France 2017

Depuis la nomination d’Edouard ­Philippe à Matignon, alors que l’on découvre avec gourmandise les ­facettes méconnues du maire LR du Havre – amateur de boxe anglaise, grand lecteur d’Edmond ­Rostand, chroniqueur à Libé… –, on s’interroge, on glose, on commente. Et on se réjouit, car il y a matière à commentaires. Il se trouve, ô hasard heureux, que le néo-Premier ministre est l’auteur d’un roman, un ­thriller politique ­coécrit avec Gilles Boyer, Dans l’ombre. Publié en 2011, le roman évoque la vie politique et ses affres, parle d’attachées de presse et de plans cul, de coups bas et de solitude du pouvoir, and all that jazz. Il n’en fallait pas moins, du coup, pour alimenter la machine à fantasmes, à cause notamment des pensées "érotico-machistes" du héros d’Edouard Philippe.

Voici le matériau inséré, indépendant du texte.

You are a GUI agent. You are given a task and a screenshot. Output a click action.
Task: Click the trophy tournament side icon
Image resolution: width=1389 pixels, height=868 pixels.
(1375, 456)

Comme si le mot "érotique", accolé à celui de "machiste", constituait un facteur aggravant. Surtout, comme si un personnage, un narrateur de ­roman, représentait forcément les idées de son auteur (en l’espèce, de ses auteurs).

Le narrateur d’Edouard Philippe compare non seulement une femme à un trophée, (livrant, selon le Soir, "une vision déplacée de la femme") mais, de surcroît, il pense, ce type qui est en effet un sale macho, qu’il n’y a que les hommes qui aiment les coups d’un soir. Enfin, par un drôle d’amalgame, on nous explique qu’il aime les poitrines opulentes, ce qui, si l’on suit l’article de l’Express, semble être un problème : on peut lire ce passage incriminé où il est écrit qu’une "vraie poitrine, c’est rond, c’est confortable, […] on doit pouvoir mettre son nez au milieu avec jubilation".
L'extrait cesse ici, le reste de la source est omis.